Felpausch shopped around for personal computers, and the company is not alone. Systems gurus say the willingness to go with "no-name" computers has grown as computer-literate shoppers are increasingly willing to trust their understanding of systems rather than rely on vendor reputation.

"We went with strictly generic PCs we bought for less than half the price of brand-name units," Hubert said.

The NCR 2127 point-of-sale machines also support that vendor's Unity system, which Felpausch hopes to migrate to in 1996.

The Unity system will allow Felpausch to alter the operations of the POS machines themselves directly from headquarters. The retailer, for example, would be able to disable a repeat key or change a WIC-tendered key to a charge-tendered key from a personal computer at its Hastings offices.

The system currently being rolled out allows the retailer to program changes in pricing and other applications from headquarters through the in-store personal computer to the POS machine. Alterations to the hardware, however, must now be done directly on the POS machine.

"The ability to do these things directly would be a big advance," Hubert said. "And Unity would let us do them."

Harvest Foods began its migration to open systems in the fall of 1992, when the Little Rock, Ark.-based chain outsourced its MIS department to White Plains, N.Y.-based Integrated Systems Solutions Corp., an IBM subsidiary.

New hardware was part of the outsourcing agreement. It included new IBM 4680 POS systems and PS/2 personal computers linked to local area networks to process POS data and all other data in all Harvest stores.

The new systems allowed the chain to go live with new applications earlier than would have otherwise been possible. Direct store delivery is among them.

The chain is currently in the process of bringing a number of functions on-line on the new systems that were handled differently on the old systems. The trick, according to Robert Rough, chief financial officer at Harvest, is to maintain the same functionality with nonproprietary software that was possible with software tailored to a retailer's particular needs.

"Software packages have become so plain vanilla because they have to run on all these systems," said Rough. "Consequently, they may not have the functionality we need."

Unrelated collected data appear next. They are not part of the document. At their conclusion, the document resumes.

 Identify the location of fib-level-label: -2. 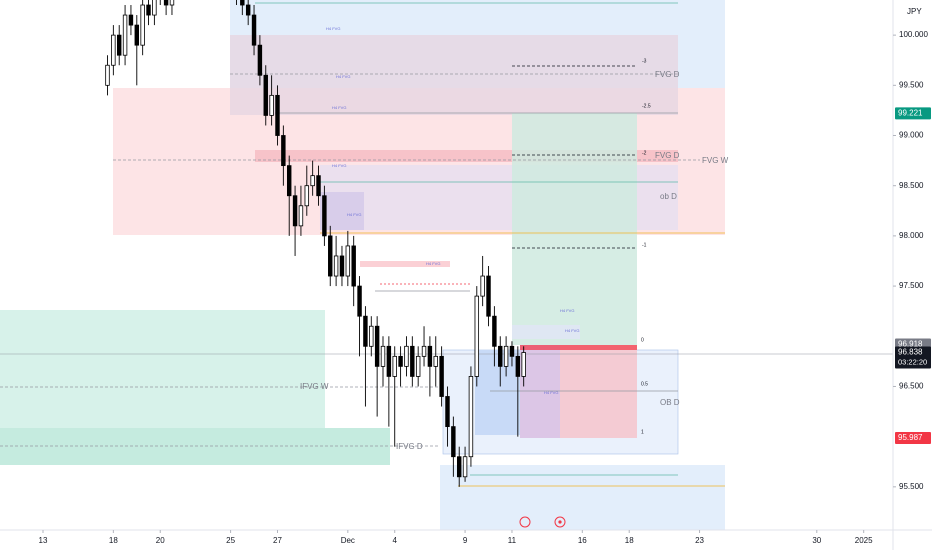
(644, 153).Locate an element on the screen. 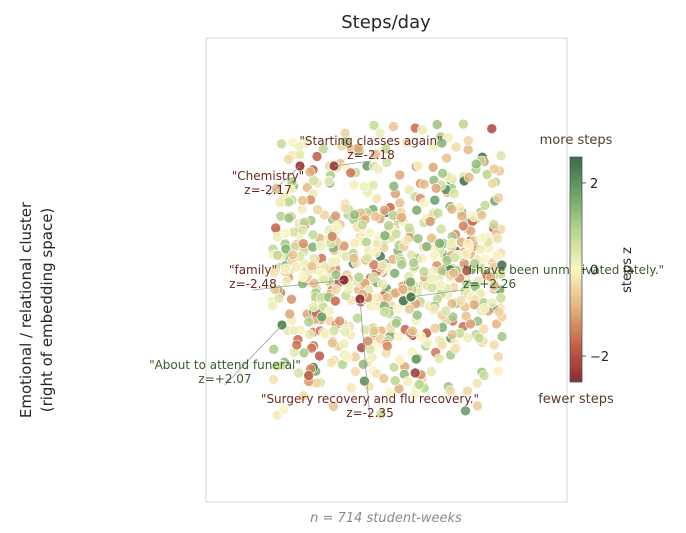  annotation-text: "About to attend funeral" is located at coordinates (225, 365).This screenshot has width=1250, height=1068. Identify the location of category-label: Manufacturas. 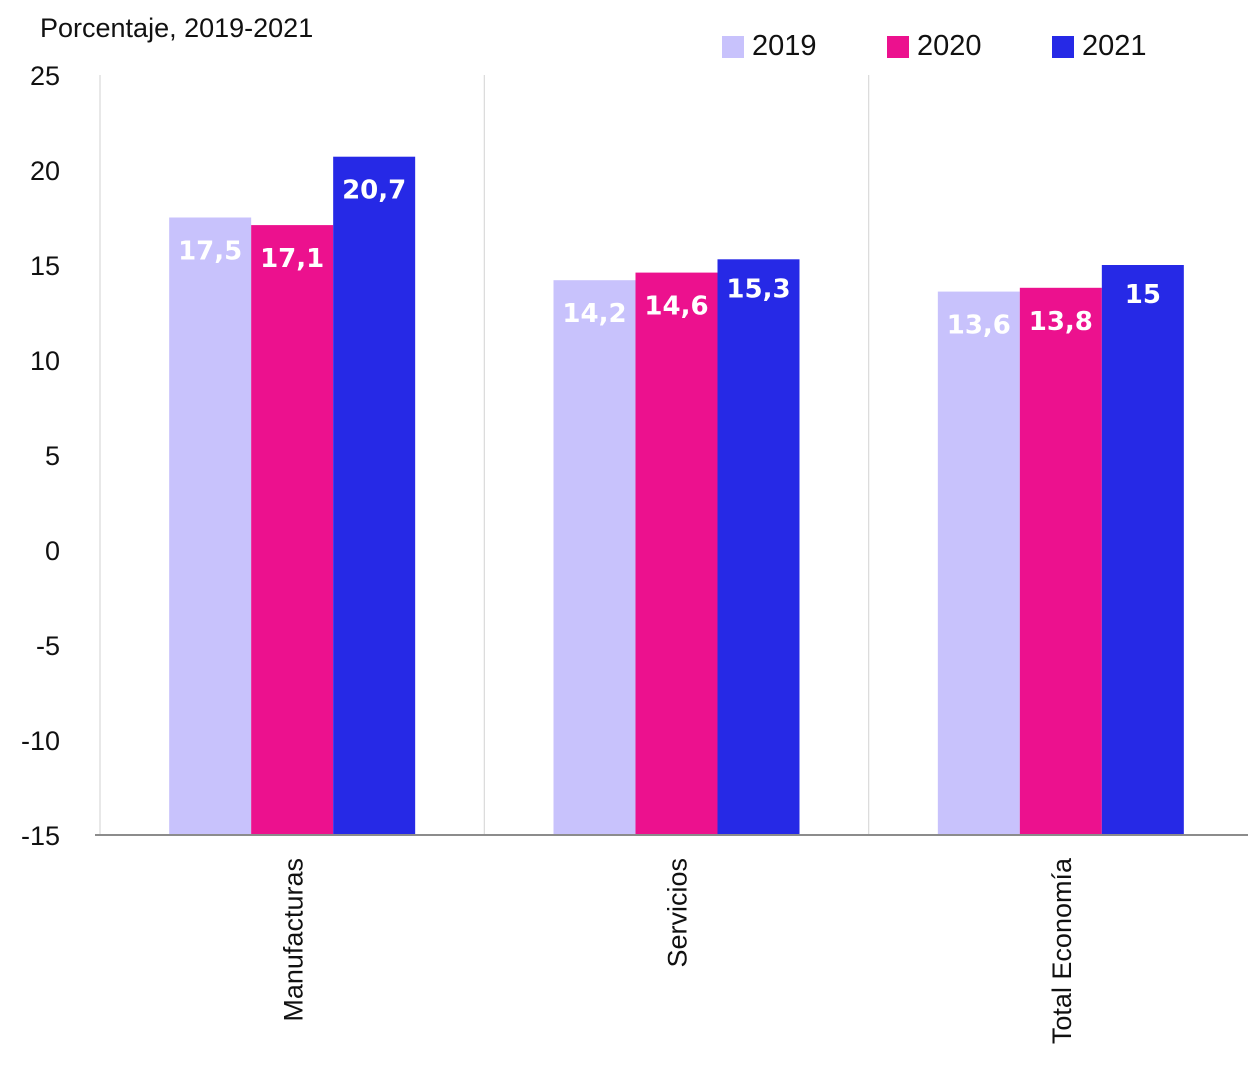
(293, 940).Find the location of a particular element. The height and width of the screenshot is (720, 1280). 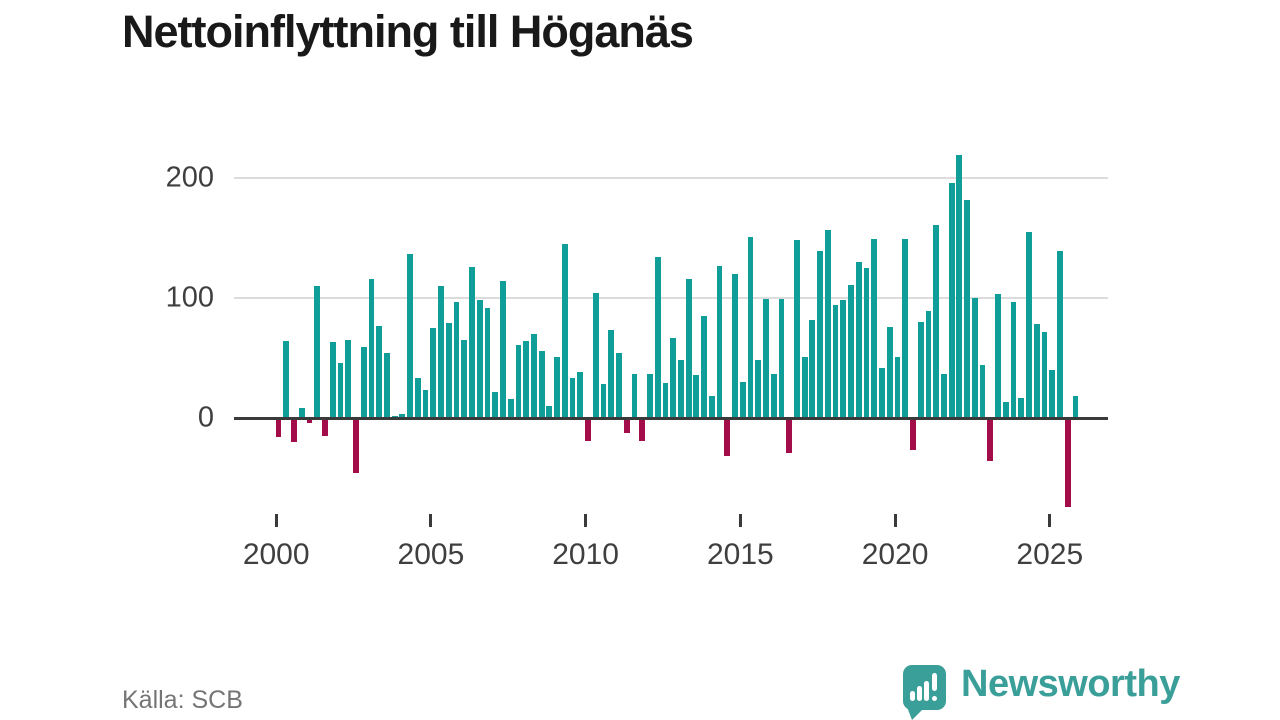

bar-2014-q4 is located at coordinates (735, 346).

Rough said Harvest thoroughly reviewed software packages and specified particular packages for DSD, pharmacy upgrades and radio frequencies for verifying products and prices on the shelf.

But open systems shouldn't only be able to run standard software. Rough said the retailer who moves to an open environment should be able to mix hardware from different vendors and even be able to pick up a printer or keyboard at a moment's notice at the local computer superstore.

"There's more than one type of open," Rough said. "The hardware vendors have realized their systems have to be open to hardware from other vendors."

Many in the grocery industry say the proliferation of open systems will provide the infrastructure necessary to speed the implementation of ECR best practices. Ed Martin, director of information systems at Modesto, Calif.-based Save Mart Super Markets, however, said the final decision to share data will remain with the retailer.

"Open systems are not going to be a freewheeling affair where people can just grab data," Martin said.